In order to render the guideline comprehensive, it is important that it incorporate other priority areas where activities under the CSR funding would be able to address a host of existing as well as emerging socio-economic issues in a sustainable manner. Needless to mention, a good deal of success of the activities will depend on how effectively these are monitored, and in so doing, taking the stakeholders on board would hopefully yield better results.

Although Bangladesh has been practising CSR for some time now, it is clear that its method and target are both narrowed down to financial allocations by state-owned enterprises and banks for socio-economic well-being of the masses in critically vulnerable situations. However, CSR activities can be best practised in the work culture of businesses that in other words means millions of employees are directly benefited under the broad facilitating ambit of corporate welfare. It is in this context that CSR is a self-regulating business model that helps a company to be socially accountable to itself, its stakeholders and the public. By practising corporate social responsibility, also called corporate citizenship, companies can be conscious of the kind of impact they are having on all aspects of society including economic, social, and environmental. To engage in CSR means that in the normal course of business, a company is operating in ways that benefit society and the environment. This means prohibiting unfair treatment and allowing a work culture based on recognising the needs of the workers, the clientele community and society at large constitute the basic principle of CSR.

CSR activities are gradually being integrated into international business practices and hence are becoming the determining factors for market access. Thus a focus on CSR in Bangladesh would be useful not only for improving corporate governance, labour rights, work place safety, fair treatment of workers, community development and environment management, but also for industrialisation and ensuring global market access.

The fact that globally CSR is widely pervasive in a range of business activities is becoming increasingly evident.
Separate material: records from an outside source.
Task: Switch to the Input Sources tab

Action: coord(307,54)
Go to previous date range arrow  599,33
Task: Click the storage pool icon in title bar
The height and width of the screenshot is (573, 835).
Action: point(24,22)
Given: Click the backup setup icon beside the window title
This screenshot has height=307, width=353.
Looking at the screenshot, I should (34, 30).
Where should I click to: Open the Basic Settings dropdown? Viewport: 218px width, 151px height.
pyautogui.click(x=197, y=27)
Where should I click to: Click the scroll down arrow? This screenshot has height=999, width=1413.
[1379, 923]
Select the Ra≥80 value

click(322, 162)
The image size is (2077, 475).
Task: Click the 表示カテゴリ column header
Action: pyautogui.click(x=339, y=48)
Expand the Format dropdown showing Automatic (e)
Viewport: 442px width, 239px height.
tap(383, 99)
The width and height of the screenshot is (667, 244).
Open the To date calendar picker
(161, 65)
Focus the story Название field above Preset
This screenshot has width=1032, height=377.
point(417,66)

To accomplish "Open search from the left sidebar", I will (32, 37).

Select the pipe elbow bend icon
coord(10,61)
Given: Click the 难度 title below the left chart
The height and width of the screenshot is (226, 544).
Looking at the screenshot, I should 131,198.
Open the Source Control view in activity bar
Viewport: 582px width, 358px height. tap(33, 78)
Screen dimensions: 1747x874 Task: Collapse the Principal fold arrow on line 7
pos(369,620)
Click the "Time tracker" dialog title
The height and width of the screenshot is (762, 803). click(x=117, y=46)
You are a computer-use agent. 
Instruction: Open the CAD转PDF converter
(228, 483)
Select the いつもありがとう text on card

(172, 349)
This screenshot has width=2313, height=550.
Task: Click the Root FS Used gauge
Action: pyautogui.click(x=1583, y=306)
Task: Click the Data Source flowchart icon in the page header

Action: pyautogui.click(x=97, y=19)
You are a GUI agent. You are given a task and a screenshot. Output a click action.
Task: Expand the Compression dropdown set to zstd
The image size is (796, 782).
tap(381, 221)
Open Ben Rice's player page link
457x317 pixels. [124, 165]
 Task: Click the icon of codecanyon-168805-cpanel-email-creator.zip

Bangladesh's exports had to suffer due to its failings and inadequacies in recent times in maintaining some of the basics of corporate business culture, particularly in respect of employer-employee relations, labour rights, environment issues, wage structure and so on. Companies, however, are now more careful than before to ensure that businesses do not suffer. But how far have our firms risen to address the corporate responsibility issues remains a question.

CSR is, thus, not just about targeting some social and economic backwardness in society but because of the wide-ranging objective of welfare and social responsibility, it is more about fair play, even-handedness and justice. It is time we looked at this broad aspect of CSR as an instrument of greater social welfare.